Сюжет маски не всегда чётко очерчен, не все его линии получают развитие в ходе представления, текст изобилует намёками и двусмысленностями, понятными лишь немногим. Реальные ситуации, намёки на которые содержатся в маске, аллегоризированы и часто получают фантастическое преломление. И всё это на фоне обилия чисто декоративного и развлекательного материала. Английский исследователь Д.Б. Рэнделл отмечает, что головоломные трудности, с которыми приходится сталкиваться при попытках проникнуть в тайны джонсоновских масок, тупики и ловушки, в которые попали некоторые джонсоноведы, привели к тому, что «серьёзные учёные, заботящиеся о чистоте своей научной репутации, с трудом отваживаются касаться столь щекотливого предмета»{108}. Боязнь попасть впросак сделала попытки найти ключ к тайнам этих масок достаточно редкими в академическом литературоведении. Здесь напрашивается некоторая аналогия с проблемой шекспировского авторства и личности, которую многие серьёзные и дорожащие «чистотой своей научной репутации» западные академические шекспироведы в ещё большей степени предпочитают обходить подальше. Такое сходство в отношении к этим проблемам представляется отнюдь не случайным.

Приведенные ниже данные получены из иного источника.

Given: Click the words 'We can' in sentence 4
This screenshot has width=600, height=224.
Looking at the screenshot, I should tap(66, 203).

Маска «Преображённые цыгане», пользовавшаяся особой любовью короля Иакова, в 1621 году была трижды исполнена перед ним (3 августа — в Берли-он-Хилл, 5 августа — в Бельвуаре и в начале сентября — в Вестминстере). В маске, «цыганские» персонажи которой изображают неких неназванных представителей самой высокопоставленной английской знати, содержатся дразнящие намёки на какую-то чрезвычайно важную тайну, известную только немногим. Один из персонажей маски спрашивает другого: «Что должен сделать человек, чтобы войти в вашу компанию?» — то есть стать «цыганом». И тот отвечает, что «такой человек должен быть посвящён в тайну, достойную истории. Многое надо сделать, прежде чем ты сможешь стать сыном или братом Луны, а это не так скоро, как хочется». По словам самого автора (Джонсона) в эпилоге, хотя необычные «цыгане» и окружающая их секретность могут показаться непосвящённым зрителям странными, этой темы не должны касаться другие, поэтому «добрый Бен забыл… объяснить всё это».

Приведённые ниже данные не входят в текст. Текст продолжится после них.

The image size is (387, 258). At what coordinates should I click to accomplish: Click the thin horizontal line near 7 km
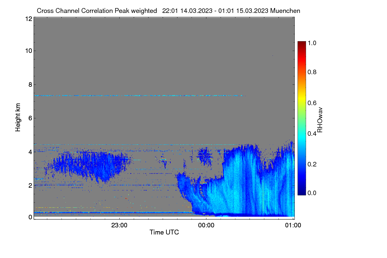click(x=140, y=95)
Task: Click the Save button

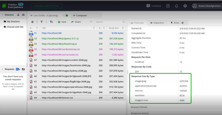Action: [x=62, y=22]
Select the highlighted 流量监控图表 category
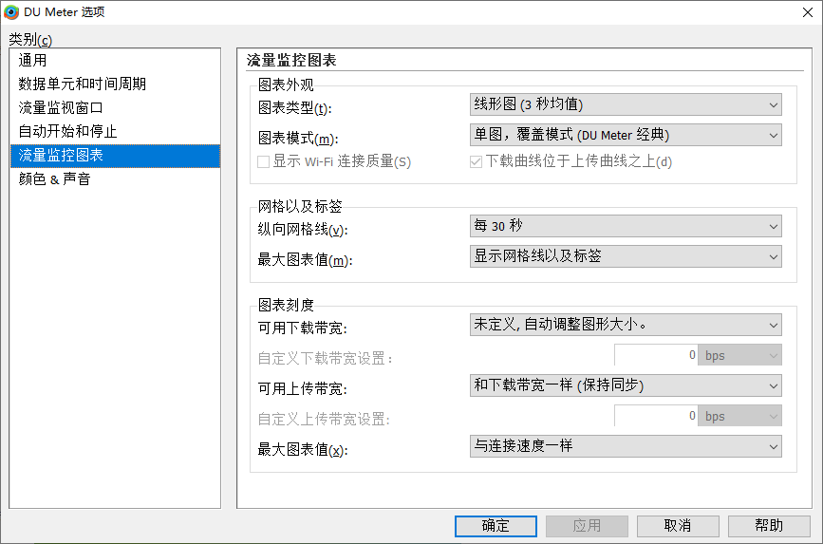Viewport: 823px width, 544px height. [x=115, y=156]
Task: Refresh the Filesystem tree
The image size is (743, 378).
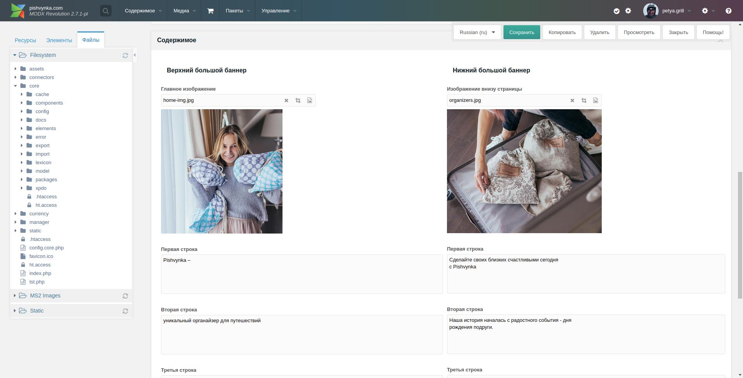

В маске много аллюзий на Бельвуар и его прошлых хозяев, в том числе и на «отсутствующую деву Мариан», и «хитроумного обманщика, Первого лорда цыган». Он, оказывается, любил посещать знаменитую «Пещеру дьявола» недалеко от графства Рэтленд и даже приглашал туда к себе в гости самого дьявола. Бен Джонсон и сам бывал в этой пещере и упоминает о ней в нескольких масках — в связи с Робин-Худом и Шервудским лесом (как мы знаем, в «Печальном пастухе» Джонсон под именем Робин-Худа, главного человека Шервудского леса, вывел Рэтленда, который официально был управляющим этого королевского леса).
Всё это, а также троекратная последовательная постановка маски перед королём, совпадающая по времени с его окружённой необычайной таинственностью поездкой в Бельвуар (венецианский посол доносил дожу, что кавалькада двигалась в полном молчании), позволяют сделать заключение, что тайна «цыган» связана с тайной бельвуарской четы и маска приурочивалась к десятилетию их смерти.
Д.Б.
Общепризнано, что нападки Джонсона направлены именно против Уитера, но удивляет безжалостная ярость, с которой Бен обрушивается на поэта, уже изрядно пострадавшего от властей предержащих за то, что посмел приблизиться к запретной области, куда вступать могли только такие доверенные литераторы, как получавший королевскую пенсию Бен Джонсон. Досталось от Джонсона и издателю, и другим лицам, причастным к появлению уитеровской книжки. Исследователи не смогли определить причины преследования Уитера властями и жестоких нападок на него Джонсона. Уже позже, когда этот эпизод остался позади, Уитер жаловался, что ему помешали назвать и восславить «эти поднимающиеся звёзды», что его «добрая попытка» потерпела неудачу.
Кого же увидел и узнал Уитер, какие «поднимающиеся звёзды» он хотел «привести к сиянию»? Заметим, что вся эта история происходит в разгар работы над шекспировским Великим фолио, в приближении годовщины смерти Рэтлендов. Характер обвинений, выдвигаемых против сатира Хрономастикса (то есть против Уитера и его издателя) в контексте джонсоновской маски вместе с «Преображёнными цыганами», свидетельствует, что Уитер чуть было не разболтал ставшую ему случайно известной тайну, находившуюся под высочайшей опекой. Эта история помогает лучше понять причину полного и странного молчания английских писателей и поэтов, ни единой печатной строкой не откликнувшихся на смерть Потрясающего Копьём (кто бы он ни был и когда бы ни умер — в 1612 или 1616 г.). Только после выхода в свет в 1623 году опекаемого Пембруками Великого фолио, определившего контуры будущего культа, с имени Шекспира был снят неписаный запрет, хотя никаких определённых биографических данных о нём по-прежнему не появляется. Правда, поэт и драматург Томас Хейвуд начал в 1614 году писать фундаментальное сочинение «Биографии всех английских поэтов», где не могло не быть главы о Шекспире, но, как и следовало ожидать, сочинение бесследно исчезло.
Своей пьесе «Магнетическая леди» Джонсон явно придавал особое значение, так как дал ей подзаголовок «Примирённые хуморы». Во вступительной части пьесы приказчик «поэтической лавки» Бой объясняет покупателям, что этот автор, начав изучать и показывать «хуморы» [187] в пьесе «Каждый в своём хуморе», продолжил эту работу в пьесе «Каждый вне своего хумора» и других пьесах, а теперь завершает её в давно задуманном им произведении о леди, которая примиряет все «хуморы». Хотя имя этой леди «Лоудстоун» и означает «магнит», название пьесы не следует понимать как «Магнетическая леди» (объясняет Бой), поскольку слово «Magnetic» образовано здесь от латинского magna — великая, величественная. Такое разъяснение «приказчика поэтической лавки» указывает, что речь в пьесе идёт о вещах, далёких от обыденности. Хотя леди Лоудстоун — действительно магнит, притягивающий и объединяющий вокруг себя самых различных людей, автор устами своего персонажа рекомендует читать название пьесы как «Великая леди» [188] .
187
Хумор — так Джонсон называл преобладание в человеке какой-либо черты, приобретающей характер сатирической маски.
188
На русский язык название пьесы переводилось как «Магнетическая леди» или «Притягательная леди». С учётом авторских разъяснений, очевидно, оптимальным вариантом была бы «Великая магнетическая леди».